==== Data in this exercise ====
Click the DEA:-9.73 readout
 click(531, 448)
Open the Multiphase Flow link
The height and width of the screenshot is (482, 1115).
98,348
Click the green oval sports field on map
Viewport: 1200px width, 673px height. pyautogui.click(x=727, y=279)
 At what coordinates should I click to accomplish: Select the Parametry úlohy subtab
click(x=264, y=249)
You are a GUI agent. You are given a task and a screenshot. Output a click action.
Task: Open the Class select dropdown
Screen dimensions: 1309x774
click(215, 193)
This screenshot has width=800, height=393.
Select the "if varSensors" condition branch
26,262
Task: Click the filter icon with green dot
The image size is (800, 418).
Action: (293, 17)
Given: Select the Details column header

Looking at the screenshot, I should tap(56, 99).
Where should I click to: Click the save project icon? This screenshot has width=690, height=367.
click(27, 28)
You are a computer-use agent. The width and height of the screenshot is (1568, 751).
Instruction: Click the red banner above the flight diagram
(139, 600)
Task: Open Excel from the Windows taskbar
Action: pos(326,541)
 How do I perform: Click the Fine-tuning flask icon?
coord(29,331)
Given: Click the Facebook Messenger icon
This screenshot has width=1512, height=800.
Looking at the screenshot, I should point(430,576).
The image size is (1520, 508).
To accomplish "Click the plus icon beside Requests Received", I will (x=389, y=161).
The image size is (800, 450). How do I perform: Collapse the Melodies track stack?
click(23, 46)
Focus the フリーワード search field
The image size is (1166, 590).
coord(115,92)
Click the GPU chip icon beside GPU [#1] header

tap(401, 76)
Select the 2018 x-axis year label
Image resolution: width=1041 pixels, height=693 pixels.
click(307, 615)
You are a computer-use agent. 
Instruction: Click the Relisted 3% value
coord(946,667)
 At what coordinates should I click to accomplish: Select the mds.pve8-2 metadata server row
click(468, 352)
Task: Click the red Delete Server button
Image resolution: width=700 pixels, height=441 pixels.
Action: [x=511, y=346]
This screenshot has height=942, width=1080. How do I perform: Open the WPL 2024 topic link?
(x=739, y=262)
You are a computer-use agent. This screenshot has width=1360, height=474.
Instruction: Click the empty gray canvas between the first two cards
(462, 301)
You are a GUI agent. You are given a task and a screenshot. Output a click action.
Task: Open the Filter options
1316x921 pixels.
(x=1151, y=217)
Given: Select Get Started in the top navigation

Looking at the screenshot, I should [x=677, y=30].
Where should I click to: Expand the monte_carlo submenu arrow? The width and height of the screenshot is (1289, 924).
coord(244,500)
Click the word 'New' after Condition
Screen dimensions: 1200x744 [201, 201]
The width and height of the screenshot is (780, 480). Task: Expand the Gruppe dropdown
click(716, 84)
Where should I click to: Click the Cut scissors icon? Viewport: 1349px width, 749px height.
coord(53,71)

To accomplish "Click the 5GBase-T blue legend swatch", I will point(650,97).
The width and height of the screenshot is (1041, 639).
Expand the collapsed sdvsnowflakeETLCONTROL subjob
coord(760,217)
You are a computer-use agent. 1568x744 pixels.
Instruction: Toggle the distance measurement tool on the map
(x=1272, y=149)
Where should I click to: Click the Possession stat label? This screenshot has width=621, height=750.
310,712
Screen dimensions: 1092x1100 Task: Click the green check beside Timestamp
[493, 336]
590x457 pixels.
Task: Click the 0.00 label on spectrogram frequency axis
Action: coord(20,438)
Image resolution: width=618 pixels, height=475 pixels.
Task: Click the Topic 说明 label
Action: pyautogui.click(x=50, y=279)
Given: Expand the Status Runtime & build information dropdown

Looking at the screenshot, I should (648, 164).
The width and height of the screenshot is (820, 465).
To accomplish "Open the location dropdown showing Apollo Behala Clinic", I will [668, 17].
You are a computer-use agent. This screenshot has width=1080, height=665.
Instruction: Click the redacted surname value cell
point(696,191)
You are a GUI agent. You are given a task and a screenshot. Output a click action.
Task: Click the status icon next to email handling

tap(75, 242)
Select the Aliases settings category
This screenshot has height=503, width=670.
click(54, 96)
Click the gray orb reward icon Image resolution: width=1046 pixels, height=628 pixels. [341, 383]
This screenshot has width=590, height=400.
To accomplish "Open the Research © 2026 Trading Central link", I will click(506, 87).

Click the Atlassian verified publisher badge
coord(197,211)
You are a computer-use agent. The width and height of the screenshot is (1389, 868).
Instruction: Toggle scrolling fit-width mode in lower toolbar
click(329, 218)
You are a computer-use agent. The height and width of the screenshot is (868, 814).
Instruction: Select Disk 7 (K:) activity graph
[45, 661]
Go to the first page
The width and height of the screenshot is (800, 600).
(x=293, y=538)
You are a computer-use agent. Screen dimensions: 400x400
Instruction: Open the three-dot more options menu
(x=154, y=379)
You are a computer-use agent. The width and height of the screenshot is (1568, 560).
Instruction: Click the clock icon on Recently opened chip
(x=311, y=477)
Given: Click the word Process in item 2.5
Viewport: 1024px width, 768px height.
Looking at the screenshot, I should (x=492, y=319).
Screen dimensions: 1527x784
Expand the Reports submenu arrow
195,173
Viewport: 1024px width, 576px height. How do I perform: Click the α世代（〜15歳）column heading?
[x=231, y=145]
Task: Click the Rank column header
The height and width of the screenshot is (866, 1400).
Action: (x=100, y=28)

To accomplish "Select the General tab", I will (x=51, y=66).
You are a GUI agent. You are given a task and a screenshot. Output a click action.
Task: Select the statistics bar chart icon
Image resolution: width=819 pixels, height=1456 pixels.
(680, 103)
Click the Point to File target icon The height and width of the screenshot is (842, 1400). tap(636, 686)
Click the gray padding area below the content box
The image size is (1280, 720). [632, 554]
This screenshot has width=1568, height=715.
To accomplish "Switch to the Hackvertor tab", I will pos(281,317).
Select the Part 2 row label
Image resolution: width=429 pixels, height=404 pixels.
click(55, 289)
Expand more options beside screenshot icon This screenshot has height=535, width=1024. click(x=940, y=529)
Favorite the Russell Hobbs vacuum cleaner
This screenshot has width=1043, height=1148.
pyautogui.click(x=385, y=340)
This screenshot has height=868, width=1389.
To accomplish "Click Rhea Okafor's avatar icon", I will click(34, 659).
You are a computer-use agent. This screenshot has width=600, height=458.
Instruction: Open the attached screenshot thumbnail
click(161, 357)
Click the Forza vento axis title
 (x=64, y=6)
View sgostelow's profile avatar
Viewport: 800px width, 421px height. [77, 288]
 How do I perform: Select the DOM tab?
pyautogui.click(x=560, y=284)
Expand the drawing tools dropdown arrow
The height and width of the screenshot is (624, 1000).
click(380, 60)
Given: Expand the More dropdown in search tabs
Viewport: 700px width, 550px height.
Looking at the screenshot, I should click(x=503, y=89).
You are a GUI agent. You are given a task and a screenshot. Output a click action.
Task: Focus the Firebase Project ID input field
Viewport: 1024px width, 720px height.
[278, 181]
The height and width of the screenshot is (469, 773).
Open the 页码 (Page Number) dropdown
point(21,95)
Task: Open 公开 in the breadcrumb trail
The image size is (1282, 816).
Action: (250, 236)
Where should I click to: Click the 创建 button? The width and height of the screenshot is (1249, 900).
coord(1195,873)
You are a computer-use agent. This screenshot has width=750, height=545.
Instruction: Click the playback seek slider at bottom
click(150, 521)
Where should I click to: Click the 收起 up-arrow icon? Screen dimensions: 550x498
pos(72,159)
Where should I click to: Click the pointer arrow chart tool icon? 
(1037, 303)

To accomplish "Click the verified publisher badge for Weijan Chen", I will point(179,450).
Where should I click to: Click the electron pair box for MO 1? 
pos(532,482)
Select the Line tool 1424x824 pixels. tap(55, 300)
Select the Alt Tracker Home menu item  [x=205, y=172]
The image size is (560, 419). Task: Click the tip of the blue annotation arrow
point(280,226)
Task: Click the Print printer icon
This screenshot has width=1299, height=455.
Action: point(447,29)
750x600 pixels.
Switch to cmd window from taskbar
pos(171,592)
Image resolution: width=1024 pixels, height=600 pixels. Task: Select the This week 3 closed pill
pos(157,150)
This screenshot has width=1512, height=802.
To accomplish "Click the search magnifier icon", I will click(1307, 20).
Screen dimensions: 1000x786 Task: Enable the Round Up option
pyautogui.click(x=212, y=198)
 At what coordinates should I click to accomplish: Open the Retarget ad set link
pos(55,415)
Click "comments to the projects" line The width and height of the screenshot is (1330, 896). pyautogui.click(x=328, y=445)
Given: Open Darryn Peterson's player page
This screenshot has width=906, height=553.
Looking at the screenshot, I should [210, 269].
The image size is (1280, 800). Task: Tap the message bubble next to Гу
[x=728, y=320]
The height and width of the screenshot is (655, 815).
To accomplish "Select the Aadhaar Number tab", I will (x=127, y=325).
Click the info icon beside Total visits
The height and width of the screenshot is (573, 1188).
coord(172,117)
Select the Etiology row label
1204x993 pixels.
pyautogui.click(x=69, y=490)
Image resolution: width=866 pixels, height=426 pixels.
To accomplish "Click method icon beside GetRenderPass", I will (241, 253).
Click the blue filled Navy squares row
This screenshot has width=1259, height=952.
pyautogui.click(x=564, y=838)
====
* [Required work]
All lines from the one that contains "1204x993 pixels." through the end of the listing above should be copied exactly, with nothing else.

* [Task result]
1204x993 pixels.
pyautogui.click(x=69, y=490)
Image resolution: width=866 pixels, height=426 pixels.
To accomplish "Click method icon beside GetRenderPass", I will (241, 253).
Click the blue filled Navy squares row
This screenshot has width=1259, height=952.
pyautogui.click(x=564, y=838)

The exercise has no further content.